Is there or will there be documentation that describes the schema for the ultimate data set available publicly, complete and accurate?

Yes. This collection is Telemetry so is documented in its definitions files (Histograms.json and Scalars.yaml), the Probe Dictionary, and on telemetry.mozilla.org's Measurement Dashboards.

Is there a control mechanism that allows the user to turn the data collection on and off?

Yes. This collection is Telemetry so can be controlled through Firefox's Preferences.

If the request is for permanent data collection, is there someone who will monitor the data over time?

N/A this collection expires in Firefox 73.

Using the category system of data types on the Mozilla wiki, what collection type of data do the requested measurements fall under?

Category 1, Technical.

Is the data collection request for default-on or default-off?

Default on for all channels.

Does the instrumentation include the addition of any new identifiers?

No.

Is the data collection covered by the existing Firefox privacy notice?

Yes.

Does there need to be a check-in in the future to determine whether to renew the data?

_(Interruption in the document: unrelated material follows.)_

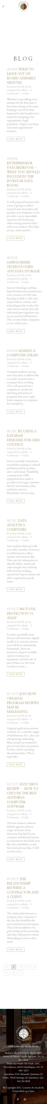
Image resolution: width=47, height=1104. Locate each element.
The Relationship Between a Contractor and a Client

Yes. :dthayer is responsible for removing or renewing the collection before it expires in Firefox 73.

Result: datareview+

Flags: needinfo?(chutten)

Pulsebot

Comment 26

•

6 years ago

Pushed by dothayer@mozilla.com:
https://hg.mozilla.org/integration/autoland/rev/1a681dc60b60
Collect telemetry stats on startup cache hits and misses r=kmag

Comment 27

•

6 years ago

(In reply to Pulsebot from comment #26)

Pushed by dothayer@mozilla.com:
https://hg.mozilla.org/integration/autoland/rev/1a681dc60b60
Collect telemetry stats on startup cache hits and misses r=kmag

Why was the startup test as written by using Marionette put under testing/marionette/../unit/? That folder is actually the wrong place given that it only contains the unit tests for Marionette itself. Can you please move it to the same location as the other files. /startup/tests/marionette would be great. You only would have to reference it in:

https://searchfox.org/mozilla-central/source/testing/marionette/harness/marionette_harness/tests/unit-tests.ini

Flags: needinfo?(dothayer)

Stefan Hindli [:stefan_hindli]

Assignee

Comment 28

•

6 years ago

Ack - my mistake, sorry. I will move it shortly. Leaving the needinfo.

Comment 29

•

6 years ago

bugherder

https://hg.mozilla.org/mozilla-central/rev/1a681dc60b60

Status: ASSIGNED → RESOLVED

Closed: 6 years ago

status-firefox67: --- → fixed

Resolution: --- → FIXED

Target Milestone: --- → mozilla67

Assignee

Updated

•

6 years ago

Depends on: 1533056

Assignee

Updated

•

6 years ago

Flags: needinfo?(dothayer)

Assignee

Comment 30

•

6 years ago

Preliminary analysis:

ScriptPreloader:

Hit         116977763
HitChild      2559619
Miss        160545632

StartupCache:

HitMemory      153288
HitDisk      60646842
Miss          9053288

This is just a straightforward analysis of the data on Nightly for cases where this isn't the first run after an update/install, which unfortunately on Nightly is relatively rare and might deviate quite a bit from the release situation.

Nothing in these numbers seems very surprising to me.

I think the next steps are to do an analysis to see if any profiles are somehow stuck in a pathological case where the hit/miss rates are consistently bad.